2. Represents 25% of an original grant of 363,229 on January 2, 2014, with scheduled vesting ratably on each of the next December 31, 2015, 2016 and 2017.
3. Sales effected pursuant to Rule 10b5-1 selling plan adopted by the reporting person on November 20, 2014.
4. The price reported is a weighted average price. These shares were sold in multiple transactions at prices ranging from $2.33 to $2.43, inclusive. The reporting person will provide, upon request from the SEC, information regarding the number of securities purchased at each separate price.

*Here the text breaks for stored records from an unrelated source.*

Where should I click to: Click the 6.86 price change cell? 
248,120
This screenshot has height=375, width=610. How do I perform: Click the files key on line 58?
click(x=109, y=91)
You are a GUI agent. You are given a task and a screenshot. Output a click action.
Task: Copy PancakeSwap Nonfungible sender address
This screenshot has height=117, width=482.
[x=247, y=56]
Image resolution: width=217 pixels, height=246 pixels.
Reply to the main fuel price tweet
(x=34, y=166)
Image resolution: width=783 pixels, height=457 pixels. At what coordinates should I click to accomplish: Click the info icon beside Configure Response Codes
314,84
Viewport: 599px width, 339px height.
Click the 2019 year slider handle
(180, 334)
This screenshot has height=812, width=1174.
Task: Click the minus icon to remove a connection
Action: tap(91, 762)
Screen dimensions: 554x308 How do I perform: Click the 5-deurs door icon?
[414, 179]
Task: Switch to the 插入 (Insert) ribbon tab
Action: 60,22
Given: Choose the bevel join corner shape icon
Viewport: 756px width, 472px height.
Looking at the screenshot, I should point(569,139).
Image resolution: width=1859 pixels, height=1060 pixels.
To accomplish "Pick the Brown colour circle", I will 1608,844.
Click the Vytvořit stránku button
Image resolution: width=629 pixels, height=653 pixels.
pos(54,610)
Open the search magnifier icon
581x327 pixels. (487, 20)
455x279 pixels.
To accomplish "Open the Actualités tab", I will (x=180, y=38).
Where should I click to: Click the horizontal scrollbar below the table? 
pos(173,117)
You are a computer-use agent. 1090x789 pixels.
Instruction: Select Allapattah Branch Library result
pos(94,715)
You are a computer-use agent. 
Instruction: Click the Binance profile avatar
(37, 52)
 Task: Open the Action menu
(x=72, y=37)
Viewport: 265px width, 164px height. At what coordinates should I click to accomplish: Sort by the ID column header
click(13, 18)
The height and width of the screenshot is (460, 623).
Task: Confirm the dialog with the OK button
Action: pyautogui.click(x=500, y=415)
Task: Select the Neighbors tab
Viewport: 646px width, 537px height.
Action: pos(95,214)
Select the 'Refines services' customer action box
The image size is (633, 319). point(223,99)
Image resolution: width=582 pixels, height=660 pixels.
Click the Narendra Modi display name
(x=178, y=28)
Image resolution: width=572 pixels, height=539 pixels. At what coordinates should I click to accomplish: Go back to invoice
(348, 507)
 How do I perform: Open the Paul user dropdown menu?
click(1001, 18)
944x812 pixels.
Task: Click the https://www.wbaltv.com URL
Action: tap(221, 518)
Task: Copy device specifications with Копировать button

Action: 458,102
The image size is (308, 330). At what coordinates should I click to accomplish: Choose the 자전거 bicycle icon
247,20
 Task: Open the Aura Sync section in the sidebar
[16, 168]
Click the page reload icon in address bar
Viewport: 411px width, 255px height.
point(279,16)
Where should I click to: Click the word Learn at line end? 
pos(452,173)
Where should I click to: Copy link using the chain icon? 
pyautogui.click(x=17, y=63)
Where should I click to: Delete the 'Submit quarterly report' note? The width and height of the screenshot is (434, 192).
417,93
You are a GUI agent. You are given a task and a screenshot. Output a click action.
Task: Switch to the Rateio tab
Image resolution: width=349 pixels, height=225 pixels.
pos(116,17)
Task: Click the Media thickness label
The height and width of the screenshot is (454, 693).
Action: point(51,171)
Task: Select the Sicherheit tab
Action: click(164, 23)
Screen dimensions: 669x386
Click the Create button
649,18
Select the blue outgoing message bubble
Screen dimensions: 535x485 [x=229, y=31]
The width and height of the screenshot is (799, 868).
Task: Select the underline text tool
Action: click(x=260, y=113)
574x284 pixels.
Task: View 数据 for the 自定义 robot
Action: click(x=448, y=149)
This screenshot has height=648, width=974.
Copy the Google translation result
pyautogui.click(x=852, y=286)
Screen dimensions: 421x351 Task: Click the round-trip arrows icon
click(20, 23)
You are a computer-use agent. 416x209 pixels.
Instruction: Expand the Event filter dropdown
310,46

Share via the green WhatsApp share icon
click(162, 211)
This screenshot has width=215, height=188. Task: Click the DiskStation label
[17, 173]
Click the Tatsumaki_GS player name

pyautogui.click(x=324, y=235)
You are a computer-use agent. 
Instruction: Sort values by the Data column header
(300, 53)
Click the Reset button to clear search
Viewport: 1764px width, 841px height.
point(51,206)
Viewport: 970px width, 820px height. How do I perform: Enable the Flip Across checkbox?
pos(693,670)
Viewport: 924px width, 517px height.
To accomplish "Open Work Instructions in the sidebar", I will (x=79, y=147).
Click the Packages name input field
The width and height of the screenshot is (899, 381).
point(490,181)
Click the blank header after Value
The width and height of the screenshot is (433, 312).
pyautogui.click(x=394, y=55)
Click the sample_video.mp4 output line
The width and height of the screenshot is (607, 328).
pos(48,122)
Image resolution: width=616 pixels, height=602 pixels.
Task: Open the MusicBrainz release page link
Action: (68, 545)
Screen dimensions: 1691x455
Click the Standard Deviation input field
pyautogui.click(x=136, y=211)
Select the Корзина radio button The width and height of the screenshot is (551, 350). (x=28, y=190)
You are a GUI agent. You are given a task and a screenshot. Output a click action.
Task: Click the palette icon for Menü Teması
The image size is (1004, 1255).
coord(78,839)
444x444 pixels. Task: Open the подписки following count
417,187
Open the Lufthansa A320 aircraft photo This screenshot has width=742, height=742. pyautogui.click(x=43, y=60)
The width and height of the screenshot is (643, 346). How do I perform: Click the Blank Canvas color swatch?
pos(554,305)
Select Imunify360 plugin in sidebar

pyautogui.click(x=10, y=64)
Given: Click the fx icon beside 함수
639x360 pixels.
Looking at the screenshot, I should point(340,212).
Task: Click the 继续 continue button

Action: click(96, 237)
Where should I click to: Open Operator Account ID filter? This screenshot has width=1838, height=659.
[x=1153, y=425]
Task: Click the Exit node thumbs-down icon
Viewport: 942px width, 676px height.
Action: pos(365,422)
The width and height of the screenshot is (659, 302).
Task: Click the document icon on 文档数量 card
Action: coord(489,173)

5. The price reported is a weighted average price. These shares were sold in multiple transactions at prices ranging from $2.28 to $2.39, inclusive. The reporting person will provide, upon request from the SEC, information regarding the number of securities purchased at each separate price.
6. The price reported is a weighted average price. These shares were sold in multiple transactions at prices ranging from $2.24 to $2.30, inclusive. The reporting person will provide, upon request from the SEC, information regarding the number of securities purchased at each separate price.
7. Each restricted stock unit represents a contingent right to receive one share of Common Stock.
Remarks:
/s/ James J. Cramer 01/05/2015
** Signature of Reporting Person Date
Reminder: Report on a separate line for each class of securities beneficially owned directly or indirectly.
* If the form is filed by more than one reporting person, see Instruction 4 (b)(v).
** Intentional misstatements or omissions of facts constitute Federal Criminal Violations See 18 U.S.C. 1001 and 15 U.S.C. 78ff(a).
Note: File three copies of this Form, one of which must be manually signed. If space is insufficient, see Instruction 6 for procedure.
Persons who respond to the collection of information contained in this form are not required to respond unless the form displays a currently valid OMB Number.